Recently I made a very big decision with my photography business, I decided to give it up possibly for good. Being a lifestyle and one day wedding photographer would have been living the dream; A good friend of mine told me “but once you come back from your missions you can probably do both!”
For me that wasn’t the point, I want to live totally submitted to God with absolutely no boundaries. If God calls me to leave what I’m doing for 3 years to do ministry/staff somewhere; that’s something I cant do if I have my own successful business to take care of back home. The question it ultimately came down to for me was “Am I gonna live half ass what God tells me to-Or am I gonna be selfish and pursue my own desires?” Doing photography for families and people was an absolute dream for me, I loved getting to know families & watching their babies grow up etc. and developing relationships with them but God also opened up my eyes.
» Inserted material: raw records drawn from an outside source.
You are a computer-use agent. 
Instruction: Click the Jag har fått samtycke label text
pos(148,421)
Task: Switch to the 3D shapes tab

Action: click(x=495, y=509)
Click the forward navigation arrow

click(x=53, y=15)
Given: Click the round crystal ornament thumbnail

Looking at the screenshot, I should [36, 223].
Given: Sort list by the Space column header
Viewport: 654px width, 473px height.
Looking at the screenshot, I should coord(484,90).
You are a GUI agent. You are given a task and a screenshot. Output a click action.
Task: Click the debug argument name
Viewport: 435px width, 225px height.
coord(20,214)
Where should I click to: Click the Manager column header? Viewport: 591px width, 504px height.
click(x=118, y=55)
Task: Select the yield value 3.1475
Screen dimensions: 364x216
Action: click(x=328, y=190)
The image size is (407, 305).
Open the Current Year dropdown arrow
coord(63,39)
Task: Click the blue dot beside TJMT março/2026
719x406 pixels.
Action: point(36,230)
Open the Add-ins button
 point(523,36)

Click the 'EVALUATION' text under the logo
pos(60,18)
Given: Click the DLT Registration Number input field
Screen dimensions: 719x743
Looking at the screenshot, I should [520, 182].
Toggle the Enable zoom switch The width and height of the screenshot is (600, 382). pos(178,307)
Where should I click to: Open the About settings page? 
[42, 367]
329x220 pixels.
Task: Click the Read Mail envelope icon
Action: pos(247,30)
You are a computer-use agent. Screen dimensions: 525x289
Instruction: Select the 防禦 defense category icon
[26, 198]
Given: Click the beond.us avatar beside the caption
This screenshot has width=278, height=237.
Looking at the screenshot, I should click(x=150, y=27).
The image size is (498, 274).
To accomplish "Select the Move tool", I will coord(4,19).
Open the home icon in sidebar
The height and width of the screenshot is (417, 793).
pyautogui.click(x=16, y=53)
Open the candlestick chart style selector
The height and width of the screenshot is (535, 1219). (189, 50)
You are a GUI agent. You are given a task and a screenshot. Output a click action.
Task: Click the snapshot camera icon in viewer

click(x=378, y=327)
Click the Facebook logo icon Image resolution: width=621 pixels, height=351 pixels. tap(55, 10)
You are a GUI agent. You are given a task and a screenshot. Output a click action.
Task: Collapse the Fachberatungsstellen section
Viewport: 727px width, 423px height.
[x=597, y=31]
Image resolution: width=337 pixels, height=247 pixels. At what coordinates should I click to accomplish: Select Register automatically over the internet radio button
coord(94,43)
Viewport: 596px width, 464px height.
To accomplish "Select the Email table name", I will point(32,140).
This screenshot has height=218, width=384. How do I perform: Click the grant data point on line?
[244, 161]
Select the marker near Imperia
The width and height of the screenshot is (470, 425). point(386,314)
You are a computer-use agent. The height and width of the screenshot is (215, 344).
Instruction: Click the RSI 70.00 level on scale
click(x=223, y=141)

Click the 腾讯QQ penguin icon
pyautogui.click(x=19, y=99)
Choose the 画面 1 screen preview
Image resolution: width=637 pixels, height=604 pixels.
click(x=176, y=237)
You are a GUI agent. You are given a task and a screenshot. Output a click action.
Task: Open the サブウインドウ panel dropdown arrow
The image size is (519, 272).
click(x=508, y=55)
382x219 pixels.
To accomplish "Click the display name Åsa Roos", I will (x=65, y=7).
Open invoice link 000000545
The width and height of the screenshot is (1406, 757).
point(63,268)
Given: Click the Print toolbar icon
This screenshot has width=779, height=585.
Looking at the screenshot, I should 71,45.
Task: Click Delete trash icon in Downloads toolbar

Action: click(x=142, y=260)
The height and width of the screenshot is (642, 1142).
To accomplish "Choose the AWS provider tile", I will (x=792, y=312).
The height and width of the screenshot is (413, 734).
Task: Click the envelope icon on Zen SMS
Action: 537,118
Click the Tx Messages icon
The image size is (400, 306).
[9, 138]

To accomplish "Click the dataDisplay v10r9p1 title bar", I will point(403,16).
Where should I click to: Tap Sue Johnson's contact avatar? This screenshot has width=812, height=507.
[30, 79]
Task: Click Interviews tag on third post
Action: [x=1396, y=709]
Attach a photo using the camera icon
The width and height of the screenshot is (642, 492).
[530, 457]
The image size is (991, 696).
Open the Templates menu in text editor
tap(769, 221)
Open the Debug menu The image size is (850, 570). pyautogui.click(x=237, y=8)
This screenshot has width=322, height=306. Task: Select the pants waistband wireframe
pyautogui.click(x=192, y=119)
God opened my eyes to hurting people in the world and he spoke to me and said “If you aren’t willing to capture these people and share their stories, then nobody else will follow”
I would rather have the joys of God’s promise for my life, than live an ordinary plain life. There might be a day when God sees how hard I’ve worked and says “ok Chelsea, I’ve seen how hard you’ve worked dedicating your life for me… you can have start up doing portrait photography again” but I would be absolutely fine if he didn’t. The truth is after all the months of prayer I’ve thought about doing this, I could have been bitter to God all I wanted-I really could. I could have thought “God is taking away the desires of my heart and he DOESN’T care about what I really want.” But that’s not true, God NEVER asked me to make this decision it was one I made on my own.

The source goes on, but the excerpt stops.